やってはいけない“ドアスイング”とは? 地味だけど効果的な解決ドリル公開

今回は、体の回転について。連載【吉田洋一郎の最新ゴルフレッスン】とは……

やってはいけない“ドアスイング”とは? 地味だけど効果的な解決ドリル

【上半身と下半身を別々に回転させる】

ゴルフのレベルが上がってくると、スイング中に体を回転させることを意識するようになる。しかし、体の回転は単純に腰や肩を回せばよいというものではなく、体を回転させる方法やタイミングが大事になる。

体の回転におけるNG動作の中でよく見かけるのが、体全体を一緒に回してしまう、いわゆる「ドアスイング」だ。このようなスイングでは、体が目標方向に開いてしまうのでクラブが振り遅れやすくなる。また、ダウンスイングで右足から左足へ体重移動ができないため、右足に体重が残ってアウトサイドからクラブが下りる原因にもなる。

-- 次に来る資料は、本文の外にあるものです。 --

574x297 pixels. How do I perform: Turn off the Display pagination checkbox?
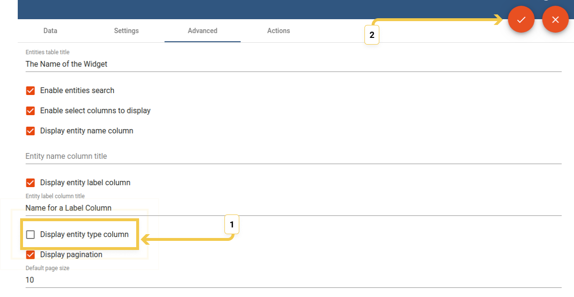coord(31,255)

効率のいいダウンスイングをするためには、下半身の動きで切り返し動作をスタートし、その後に上半身が回転する動きが必要になる。上半身と下半身が別々のタイミングで動くことで、自然と捻転差が生まれて効率のいいインパクトを迎えることができるのだ。

上半身と下半身に捻転差を作るために、無理に体を捻じろうとする人がいるが、人間の体はゴムではないので、捻じっても速く回転するものではないし、無理に体をねじろうとすると関節や筋肉を傷めてしまうので気を付けたい。

体を無理に捻じるのではなく、適切な順番で体を動かすことで効率よく体を回転させることができる。スイング動作を下半身から始動し、それに連動して上半身が動くように体を動かせば、自然と上半身と下半身の回転に時間差が生じる。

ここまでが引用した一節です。